Hidden in the shadows, a figure moved. Not visible to human eyes because of more than the darkness, he stepped over to the place where the two men had been standing. Gently he brushed his hand against the place where Daisuke had been leaning. The area glowed as he touched it, an easy trick for even low level family kami. Briefly the air filled with the sound of their conversation once more.
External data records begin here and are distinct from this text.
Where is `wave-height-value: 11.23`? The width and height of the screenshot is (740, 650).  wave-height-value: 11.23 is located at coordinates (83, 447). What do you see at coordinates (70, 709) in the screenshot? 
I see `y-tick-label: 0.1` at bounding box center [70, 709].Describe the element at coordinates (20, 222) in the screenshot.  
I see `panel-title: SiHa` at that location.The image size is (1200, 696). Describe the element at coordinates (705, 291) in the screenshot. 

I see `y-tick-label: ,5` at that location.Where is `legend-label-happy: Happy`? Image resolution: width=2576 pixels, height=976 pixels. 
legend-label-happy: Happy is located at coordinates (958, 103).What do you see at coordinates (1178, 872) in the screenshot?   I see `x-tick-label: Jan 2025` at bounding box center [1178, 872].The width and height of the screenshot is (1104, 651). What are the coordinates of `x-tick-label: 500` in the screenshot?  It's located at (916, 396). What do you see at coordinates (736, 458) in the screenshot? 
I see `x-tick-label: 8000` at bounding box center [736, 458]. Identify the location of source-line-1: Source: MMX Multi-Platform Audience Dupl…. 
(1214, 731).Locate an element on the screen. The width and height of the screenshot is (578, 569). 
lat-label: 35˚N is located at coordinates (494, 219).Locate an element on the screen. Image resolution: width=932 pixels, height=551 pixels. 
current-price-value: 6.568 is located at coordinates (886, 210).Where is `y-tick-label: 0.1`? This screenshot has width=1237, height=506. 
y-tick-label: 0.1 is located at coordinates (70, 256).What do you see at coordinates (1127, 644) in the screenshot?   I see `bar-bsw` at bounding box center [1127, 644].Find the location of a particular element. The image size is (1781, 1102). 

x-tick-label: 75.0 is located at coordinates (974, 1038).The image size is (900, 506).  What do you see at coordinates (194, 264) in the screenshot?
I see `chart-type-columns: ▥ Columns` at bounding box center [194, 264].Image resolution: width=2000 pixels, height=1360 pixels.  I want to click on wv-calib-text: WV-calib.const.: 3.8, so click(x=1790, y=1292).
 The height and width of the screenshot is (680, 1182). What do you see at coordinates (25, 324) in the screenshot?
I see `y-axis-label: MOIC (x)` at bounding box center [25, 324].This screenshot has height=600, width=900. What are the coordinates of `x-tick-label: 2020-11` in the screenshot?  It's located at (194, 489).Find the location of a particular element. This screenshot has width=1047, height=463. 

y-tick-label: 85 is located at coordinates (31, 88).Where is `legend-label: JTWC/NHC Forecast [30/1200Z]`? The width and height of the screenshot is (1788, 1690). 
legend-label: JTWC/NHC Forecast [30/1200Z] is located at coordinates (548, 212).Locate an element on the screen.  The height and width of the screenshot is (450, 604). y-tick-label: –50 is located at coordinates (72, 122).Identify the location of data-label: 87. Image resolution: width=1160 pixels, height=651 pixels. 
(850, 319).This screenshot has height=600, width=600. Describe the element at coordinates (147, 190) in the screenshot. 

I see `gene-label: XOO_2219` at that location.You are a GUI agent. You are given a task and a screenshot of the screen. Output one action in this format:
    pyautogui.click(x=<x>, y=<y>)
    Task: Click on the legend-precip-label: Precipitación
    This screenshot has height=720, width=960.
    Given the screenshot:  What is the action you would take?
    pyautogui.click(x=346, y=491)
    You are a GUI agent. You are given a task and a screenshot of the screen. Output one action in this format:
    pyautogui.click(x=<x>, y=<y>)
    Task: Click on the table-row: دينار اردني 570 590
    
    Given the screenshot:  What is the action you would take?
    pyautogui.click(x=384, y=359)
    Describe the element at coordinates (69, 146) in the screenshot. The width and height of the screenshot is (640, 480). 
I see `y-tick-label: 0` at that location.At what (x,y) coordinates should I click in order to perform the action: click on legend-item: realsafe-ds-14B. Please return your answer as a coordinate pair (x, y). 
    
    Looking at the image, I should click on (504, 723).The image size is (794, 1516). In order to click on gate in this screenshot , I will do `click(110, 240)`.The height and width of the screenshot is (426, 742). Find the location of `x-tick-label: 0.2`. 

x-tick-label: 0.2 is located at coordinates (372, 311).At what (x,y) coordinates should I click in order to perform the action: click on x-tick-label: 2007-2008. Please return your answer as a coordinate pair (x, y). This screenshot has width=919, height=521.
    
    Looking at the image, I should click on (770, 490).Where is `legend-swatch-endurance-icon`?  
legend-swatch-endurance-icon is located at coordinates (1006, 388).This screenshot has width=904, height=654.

This kami, like Kazuo, was dressed in the simple peasant clothes of a bygone era, but where Kazuo was stout and jovial, this man looked thin, withdrawn, and somber, and as he listened to their conversation, his face grew even more somber and uncertain. “Perhaps, perhaps I have been amiss, thinking it would all work out. I wonder...” he said. “But Sadayori...he’s been pushing, pushing, pushing for so long. Was I wrong to let destiny take its own course? Or was what Sadayori has been trying to do what destiny wanted, after all?” He shook his head. “Should I go see what he really has up his sleeve?”

A light shimmered behind him, and he turned.

“Maybe we both have misjudged,” Shimame-no-kami, the land kami of the village said. She was dressed in resplendent robes of red and yellow. As she looked at him, she flicked her fan thoughtfully. “Daikoku himself has shown up. I do not understand these human things so well. Perhaps...”

Tsuneo’s family kami, Yoshio, bowed low. “Dono, you honor me.”

“Why,” she asked. “Why did you allow this to go on so long? Seiji and Toshiro both and Sadayori are under your jurisdiction.”

“I...I....” The kami frowned, trying to figure out the right words, but then he hung his head. “I do not really know, Dono. It’s just that these squabbles...well, they tend to pass with time. I thought that the Wheel would work its way as it usually does.”

“Destiny?” she asked.

He nodded, but didn’t speak.

“Even those of the August Fields can be destiny’s tools, sometimes,” she said. “Perhaps... ”

“Perhaps this was Kazuo’s destiny?” Yoshio suggested.

“Perhaps we should go see what they’re up to,” she replied. “Coming?” She closed her fan, and was gone.

“Do I have a choice?” Yoshio asked. And as silently, he followed the land kami.